Article =
++++++++++

Today, i enrolled in to a udemy course on cloud design pattern. This is the first pattern that they had in the list of patterns. In this blog i curate the notes i got from the video. Also i tried to implement the same using HA Proxy.
Gatekeeper Cloud Pattern
The Gatekeeper Design Pattern is a way to control access to resources or operations in your application. It acts as a mediator to ensure that only authorized or validated requests can proceed to the next stage of execution. Implementing this pattern locally could involve various use cases like authentication, rate limiting, or feature gating.
Analogy: Gatekeeper is like a security guard standing at our main door in day-to-day life. If it helps, we can imagine a Gatekeeper as a firewall in a typical network topography.
Things to consider while using gatekeeper pattern:
- GK should have only minimal access. (No Access keys or Tokens)

++++++++++

Data lines =

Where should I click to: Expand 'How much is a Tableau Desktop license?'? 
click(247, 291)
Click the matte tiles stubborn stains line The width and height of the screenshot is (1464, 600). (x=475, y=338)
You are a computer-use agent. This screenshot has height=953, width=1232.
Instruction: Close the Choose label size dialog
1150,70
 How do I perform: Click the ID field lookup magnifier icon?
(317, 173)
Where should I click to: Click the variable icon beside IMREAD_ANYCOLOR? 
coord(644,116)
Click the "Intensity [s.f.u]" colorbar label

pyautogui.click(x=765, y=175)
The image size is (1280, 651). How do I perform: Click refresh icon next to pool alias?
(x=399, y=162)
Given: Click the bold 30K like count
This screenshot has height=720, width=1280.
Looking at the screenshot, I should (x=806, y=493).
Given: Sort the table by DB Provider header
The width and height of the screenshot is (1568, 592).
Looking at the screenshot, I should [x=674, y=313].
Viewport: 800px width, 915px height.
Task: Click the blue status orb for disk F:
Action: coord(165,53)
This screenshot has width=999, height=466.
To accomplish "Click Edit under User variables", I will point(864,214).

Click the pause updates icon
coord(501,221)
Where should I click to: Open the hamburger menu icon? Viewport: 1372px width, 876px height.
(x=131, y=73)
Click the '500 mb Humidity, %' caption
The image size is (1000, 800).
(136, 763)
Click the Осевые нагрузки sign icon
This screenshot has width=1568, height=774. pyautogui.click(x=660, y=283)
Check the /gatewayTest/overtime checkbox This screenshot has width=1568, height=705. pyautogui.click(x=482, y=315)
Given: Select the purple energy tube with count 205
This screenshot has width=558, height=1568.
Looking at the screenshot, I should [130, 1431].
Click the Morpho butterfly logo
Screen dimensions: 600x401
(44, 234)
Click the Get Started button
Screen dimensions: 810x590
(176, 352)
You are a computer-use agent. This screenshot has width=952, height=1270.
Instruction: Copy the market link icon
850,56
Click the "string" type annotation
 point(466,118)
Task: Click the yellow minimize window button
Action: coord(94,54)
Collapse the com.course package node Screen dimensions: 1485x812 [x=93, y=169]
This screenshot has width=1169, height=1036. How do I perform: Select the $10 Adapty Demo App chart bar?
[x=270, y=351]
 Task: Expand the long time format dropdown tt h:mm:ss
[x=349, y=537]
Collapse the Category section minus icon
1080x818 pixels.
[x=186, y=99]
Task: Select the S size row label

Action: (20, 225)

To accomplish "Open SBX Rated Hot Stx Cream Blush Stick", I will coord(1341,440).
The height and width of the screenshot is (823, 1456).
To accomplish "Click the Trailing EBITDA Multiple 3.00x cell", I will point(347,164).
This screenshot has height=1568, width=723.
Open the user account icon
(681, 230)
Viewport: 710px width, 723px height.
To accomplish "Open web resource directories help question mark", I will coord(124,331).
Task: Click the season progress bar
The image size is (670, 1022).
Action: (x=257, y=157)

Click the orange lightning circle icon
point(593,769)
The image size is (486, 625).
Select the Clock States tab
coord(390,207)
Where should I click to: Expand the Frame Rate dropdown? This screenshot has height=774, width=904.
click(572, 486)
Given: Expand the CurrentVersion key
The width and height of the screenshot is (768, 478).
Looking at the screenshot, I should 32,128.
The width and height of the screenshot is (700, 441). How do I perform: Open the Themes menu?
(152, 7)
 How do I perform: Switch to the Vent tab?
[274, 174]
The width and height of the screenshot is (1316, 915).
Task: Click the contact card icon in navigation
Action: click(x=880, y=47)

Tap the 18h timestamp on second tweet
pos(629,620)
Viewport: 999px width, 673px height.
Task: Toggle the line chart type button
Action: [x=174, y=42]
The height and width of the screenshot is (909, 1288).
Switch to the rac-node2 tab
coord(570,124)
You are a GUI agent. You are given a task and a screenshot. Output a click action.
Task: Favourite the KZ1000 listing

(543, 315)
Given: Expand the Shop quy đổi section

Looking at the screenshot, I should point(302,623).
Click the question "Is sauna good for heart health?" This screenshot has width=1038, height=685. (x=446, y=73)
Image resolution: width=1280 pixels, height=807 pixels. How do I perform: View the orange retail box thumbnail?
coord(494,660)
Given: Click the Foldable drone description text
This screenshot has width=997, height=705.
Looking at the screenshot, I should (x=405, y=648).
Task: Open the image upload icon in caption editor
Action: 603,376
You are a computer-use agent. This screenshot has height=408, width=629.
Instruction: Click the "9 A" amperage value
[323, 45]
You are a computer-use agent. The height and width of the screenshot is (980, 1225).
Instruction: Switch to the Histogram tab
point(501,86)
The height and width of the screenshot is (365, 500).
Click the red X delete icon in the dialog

++++++++++

Given task =
Duplicate the part of the gatekeeper pattern notes from "Today, i enrolled" to "or feature gating." without changing anything.

Answer to the task =
Today, i enrolled in to a udemy course on cloud design pattern. This is the first pattern that they had in the list of patterns. In this blog i curate the notes i got from the video. Also i tried to implement the same using HA Proxy.
Gatekeeper Cloud Pattern
The Gatekeeper Design Pattern is a way to control access to resources or operations in your application. It acts as a mediator to ensure that only authorized or validated requests can proceed to the next stage of execution. Implementing this pattern locally could involve various use cases like authentication, rate limiting, or feature gating.